Model depicting the relative rates of the forward and reverse rate constants (k₁₂ and k₂₁, respectively) for Na⁺/H⁺ and K⁺/H⁺ exchange in isosmotic medium (cells at normal control volume; A). In isosmotic media the Na⁺/H⁺ and K⁺/H⁺ exchangers are both inactive (I) because the rate constants for the activating kinases (k₁₂) are small relative to the rate constants of the deactivating phosphatases (k₂₁). The Na⁺/H⁺ exchanger is controlled by a shrinkage-activated (swelling-deactivated) kinase (k₁₂^sh) and a swelling-activated (shrinkage-deactivated) phosphatase (k₂₁^sw). In contrast, the K⁺/H⁺ exchanger is activated by a swelling-activated (shrinkage-deactivated) kinase (k₁₂^sw) and deactivated by a shrinkage-activated (swelling-deactivated) phosphatase (k₂₁^sh). In hyperosmotic media (shrunken cells; B), Na⁺/H⁺ exchange is activated in response both to increases in the activity of the shrinkage-activated kinase (k₁₂^sh) that activates Na⁺/H⁺ exchange and to decreases in the activity of the swelling-activated phosphatase (k₂₁^sw) that deactivates Na⁺/H⁺ exchange.

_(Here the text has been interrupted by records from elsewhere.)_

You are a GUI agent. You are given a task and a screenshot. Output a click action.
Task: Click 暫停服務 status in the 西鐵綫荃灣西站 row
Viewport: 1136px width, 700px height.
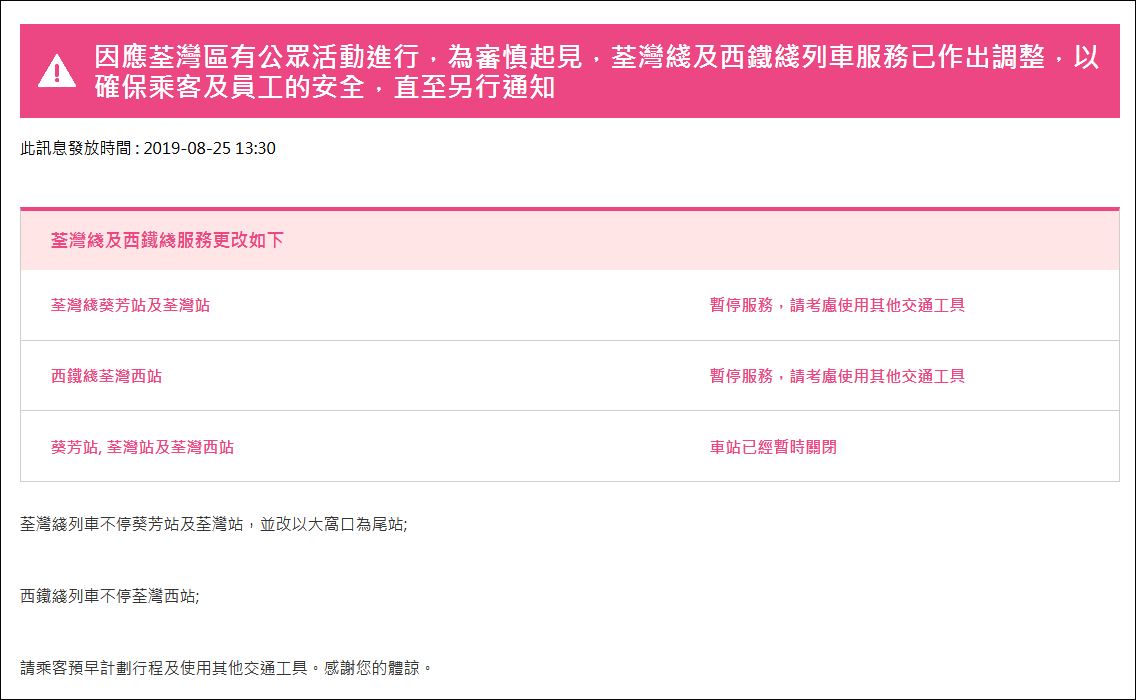point(741,376)
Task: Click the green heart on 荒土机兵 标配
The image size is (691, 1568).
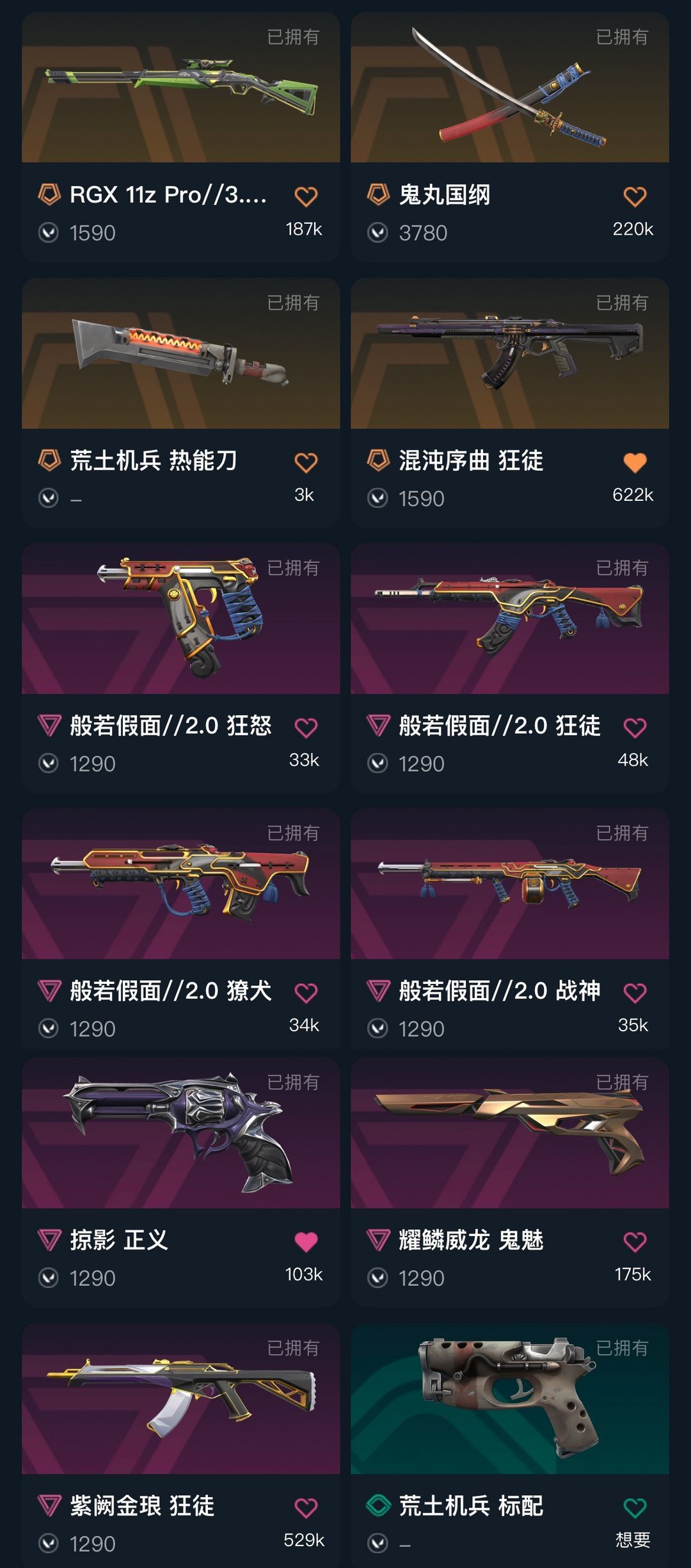Action: click(x=635, y=1508)
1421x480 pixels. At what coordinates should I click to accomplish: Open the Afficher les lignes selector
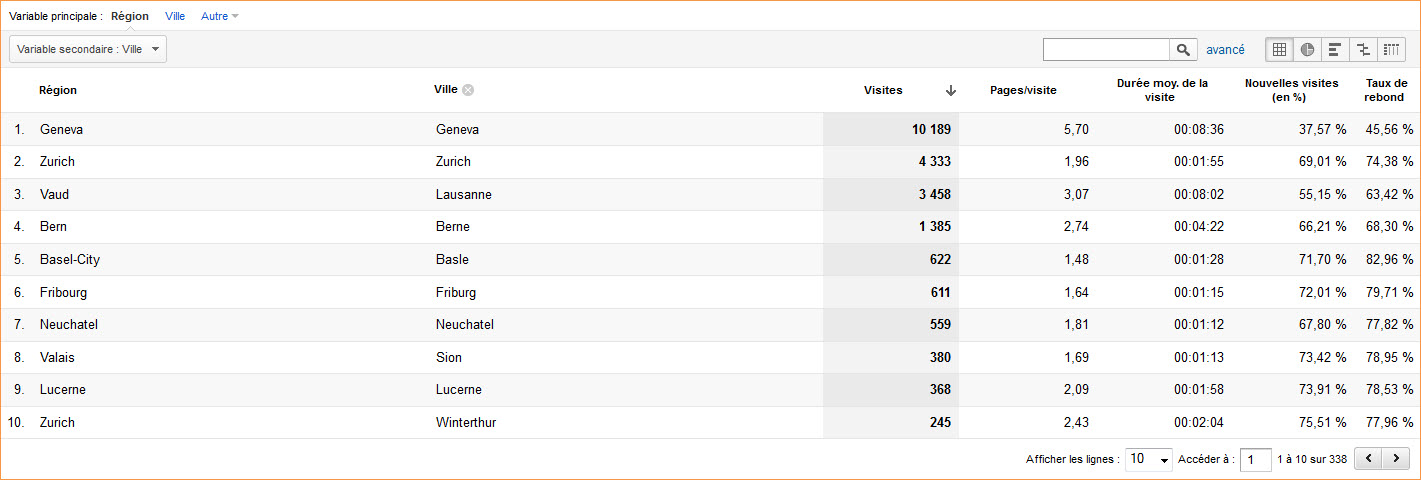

At the same time, the activity of the swelling-activated kinase (k₁₂^sw) that activates K⁺/H⁺ exchange is decreased below the kinase activity in isosmotic medium, whereas the activity of the shrinkage-activated phosphatase (k₂₁^sh) that deactivates K⁺/H⁺ exchange is increased relative to phosphatase activity in isosmotic medium. In contrast to hyperosmotic or isosmotic media, in hyposmotic media (swollen cells; C) the activity of the swelling-activated kinase (k₁₂^sw) that activates K⁺/H⁺ exchange is increased, whereas the activity of the shrinkage-activated phosphatase (k₂₁^sh) that deactivates K⁺/H⁺ exchange is decreased. In addition, during swelling the shrinkage-activated kinase (k₁₂^sh) responsible for Na⁺/H⁺ exchange activation is decreased, whereas the swelling-activated phosphatase (k₁₂^sw) that deactivates Na⁺/H⁺ exchange is greatly increased.